P3O: Policy-on Policy-off Policy Optimization
This addresses the problem of high sample complexity in RL for researchers and practitioners, offering an incremental improvement by combining existing approaches more efficiently.
The paper tackles the challenge of merging on-policy and off-policy reinforcement learning to reduce sample complexity, introducing P3O, which interleaves updates without extra hyper-parameters and shows effectiveness in reducing sample complexity on Atari-2600 and MuJoCo benchmarks.

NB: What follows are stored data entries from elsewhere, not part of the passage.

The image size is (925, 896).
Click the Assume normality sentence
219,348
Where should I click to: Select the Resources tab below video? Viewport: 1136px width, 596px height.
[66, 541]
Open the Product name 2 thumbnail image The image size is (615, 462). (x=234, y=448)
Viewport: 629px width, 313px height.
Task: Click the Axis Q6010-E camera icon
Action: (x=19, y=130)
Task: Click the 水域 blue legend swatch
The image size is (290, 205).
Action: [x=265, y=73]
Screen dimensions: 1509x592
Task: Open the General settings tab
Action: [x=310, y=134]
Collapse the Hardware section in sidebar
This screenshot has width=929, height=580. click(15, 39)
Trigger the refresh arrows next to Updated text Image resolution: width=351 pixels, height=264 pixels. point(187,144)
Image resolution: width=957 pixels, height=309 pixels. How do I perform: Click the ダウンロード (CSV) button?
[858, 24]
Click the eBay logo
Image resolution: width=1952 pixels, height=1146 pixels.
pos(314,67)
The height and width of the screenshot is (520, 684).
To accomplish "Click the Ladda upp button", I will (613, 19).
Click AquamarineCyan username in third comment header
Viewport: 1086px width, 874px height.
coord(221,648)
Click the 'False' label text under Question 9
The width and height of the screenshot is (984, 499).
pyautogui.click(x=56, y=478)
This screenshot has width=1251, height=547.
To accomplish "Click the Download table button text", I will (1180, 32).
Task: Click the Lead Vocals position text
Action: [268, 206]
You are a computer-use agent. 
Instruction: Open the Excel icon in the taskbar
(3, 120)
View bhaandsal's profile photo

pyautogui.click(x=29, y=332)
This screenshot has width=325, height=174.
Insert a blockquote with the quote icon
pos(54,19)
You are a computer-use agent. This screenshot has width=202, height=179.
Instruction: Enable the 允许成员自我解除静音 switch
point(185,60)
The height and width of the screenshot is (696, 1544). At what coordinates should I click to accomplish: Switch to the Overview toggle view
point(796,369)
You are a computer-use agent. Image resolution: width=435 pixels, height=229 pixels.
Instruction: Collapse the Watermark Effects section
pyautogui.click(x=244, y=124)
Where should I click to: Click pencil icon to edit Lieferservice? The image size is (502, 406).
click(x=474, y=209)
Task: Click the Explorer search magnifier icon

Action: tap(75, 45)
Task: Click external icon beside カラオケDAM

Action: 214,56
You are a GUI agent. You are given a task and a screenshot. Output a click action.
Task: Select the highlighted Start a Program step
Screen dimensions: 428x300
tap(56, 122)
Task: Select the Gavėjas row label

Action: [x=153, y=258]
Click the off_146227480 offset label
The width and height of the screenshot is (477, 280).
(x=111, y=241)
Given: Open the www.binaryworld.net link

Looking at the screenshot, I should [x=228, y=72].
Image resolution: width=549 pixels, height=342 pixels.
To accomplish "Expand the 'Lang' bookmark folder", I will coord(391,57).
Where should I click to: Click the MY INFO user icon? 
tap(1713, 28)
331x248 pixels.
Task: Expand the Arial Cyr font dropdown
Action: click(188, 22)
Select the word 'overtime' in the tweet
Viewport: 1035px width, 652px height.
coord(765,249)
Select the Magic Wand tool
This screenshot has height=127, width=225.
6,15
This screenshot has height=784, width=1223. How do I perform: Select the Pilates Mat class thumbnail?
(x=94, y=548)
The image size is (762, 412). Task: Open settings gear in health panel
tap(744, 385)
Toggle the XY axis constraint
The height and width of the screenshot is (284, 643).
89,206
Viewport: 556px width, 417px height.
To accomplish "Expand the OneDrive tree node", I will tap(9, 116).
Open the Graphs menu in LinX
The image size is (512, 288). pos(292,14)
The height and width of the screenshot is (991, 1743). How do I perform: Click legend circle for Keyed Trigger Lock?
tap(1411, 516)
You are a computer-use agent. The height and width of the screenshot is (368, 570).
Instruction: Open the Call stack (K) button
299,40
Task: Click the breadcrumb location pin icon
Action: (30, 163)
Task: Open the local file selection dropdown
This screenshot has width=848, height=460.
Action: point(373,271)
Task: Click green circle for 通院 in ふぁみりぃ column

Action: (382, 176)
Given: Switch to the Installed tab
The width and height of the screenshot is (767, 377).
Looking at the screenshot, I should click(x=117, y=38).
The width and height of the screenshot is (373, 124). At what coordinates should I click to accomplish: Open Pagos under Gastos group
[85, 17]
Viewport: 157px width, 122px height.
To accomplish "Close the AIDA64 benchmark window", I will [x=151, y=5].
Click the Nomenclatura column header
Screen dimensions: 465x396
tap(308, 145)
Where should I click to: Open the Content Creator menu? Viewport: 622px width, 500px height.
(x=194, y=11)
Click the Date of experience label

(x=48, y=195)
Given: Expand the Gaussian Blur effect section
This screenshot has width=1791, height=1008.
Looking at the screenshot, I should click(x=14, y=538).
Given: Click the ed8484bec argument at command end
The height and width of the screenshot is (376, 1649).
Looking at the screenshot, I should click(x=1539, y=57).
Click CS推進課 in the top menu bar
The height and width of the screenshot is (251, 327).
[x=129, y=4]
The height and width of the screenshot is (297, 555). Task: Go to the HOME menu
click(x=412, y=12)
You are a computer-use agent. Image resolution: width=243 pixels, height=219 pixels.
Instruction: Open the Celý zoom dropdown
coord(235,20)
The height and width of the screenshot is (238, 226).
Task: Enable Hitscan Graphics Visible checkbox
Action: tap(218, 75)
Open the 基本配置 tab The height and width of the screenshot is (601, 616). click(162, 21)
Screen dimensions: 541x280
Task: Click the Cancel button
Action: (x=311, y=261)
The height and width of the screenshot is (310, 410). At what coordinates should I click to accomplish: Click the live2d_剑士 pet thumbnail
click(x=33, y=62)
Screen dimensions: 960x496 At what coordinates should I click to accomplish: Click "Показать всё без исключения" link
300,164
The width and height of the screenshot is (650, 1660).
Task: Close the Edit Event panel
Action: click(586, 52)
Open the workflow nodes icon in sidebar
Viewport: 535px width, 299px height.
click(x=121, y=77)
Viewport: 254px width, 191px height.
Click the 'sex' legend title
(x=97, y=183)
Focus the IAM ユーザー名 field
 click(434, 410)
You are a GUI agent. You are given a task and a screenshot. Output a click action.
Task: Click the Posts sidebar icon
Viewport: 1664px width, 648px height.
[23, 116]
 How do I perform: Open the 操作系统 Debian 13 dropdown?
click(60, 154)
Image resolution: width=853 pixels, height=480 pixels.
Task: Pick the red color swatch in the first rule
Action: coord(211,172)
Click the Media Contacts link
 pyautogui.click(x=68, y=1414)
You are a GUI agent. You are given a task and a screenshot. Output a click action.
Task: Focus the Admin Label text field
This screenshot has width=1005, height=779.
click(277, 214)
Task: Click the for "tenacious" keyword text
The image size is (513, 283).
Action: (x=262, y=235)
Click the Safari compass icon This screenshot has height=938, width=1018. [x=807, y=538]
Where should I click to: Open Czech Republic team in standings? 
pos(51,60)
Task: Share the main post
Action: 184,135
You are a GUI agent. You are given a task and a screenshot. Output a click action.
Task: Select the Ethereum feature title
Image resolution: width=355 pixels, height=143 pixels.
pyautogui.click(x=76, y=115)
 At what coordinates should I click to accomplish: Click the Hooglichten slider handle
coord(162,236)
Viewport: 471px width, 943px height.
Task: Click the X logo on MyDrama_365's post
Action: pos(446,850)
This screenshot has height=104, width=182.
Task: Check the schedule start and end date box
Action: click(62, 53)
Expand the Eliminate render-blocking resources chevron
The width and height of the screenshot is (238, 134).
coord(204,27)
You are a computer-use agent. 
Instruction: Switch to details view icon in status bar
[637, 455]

On-policy reinforcement learning (RL) algorithms have high sample complexity while off-policy algorithms are difficult to tune. Merging the two holds the promise to develop efficient algorithms that generalize across diverse environments. It is however challenging in practice to find suitable hyper-parameters that govern this trade off. This paper develops a simple algorithm named P3O that interleaves off-policy updates with on-policy updates. P3O uses the effective sample size between the behavior policy and the target policy to control how far they can be from each other and does not introduce any additional hyper-parameters. Extensive experiments on the Atari-2600 and MuJoCo benchmark suites show that this simple technique is effective in reducing the sample complexity of state-of-the-art algorithms. Code to reproduce experiments in this paper is at https://github.com/rasoolfa/P3O.